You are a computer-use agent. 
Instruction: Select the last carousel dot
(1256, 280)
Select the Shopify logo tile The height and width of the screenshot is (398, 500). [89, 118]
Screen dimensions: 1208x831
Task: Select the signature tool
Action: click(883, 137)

> _WORK ITEM_
Every entry above should be retyped exactly as shown.

> _ANSWER AREA_
You are a computer-use agent. 
Instruction: Select the last carousel dot
(1256, 280)
Select the Shopify logo tile The height and width of the screenshot is (398, 500). [89, 118]
Screen dimensions: 1208x831
Task: Select the signature tool
Action: click(883, 137)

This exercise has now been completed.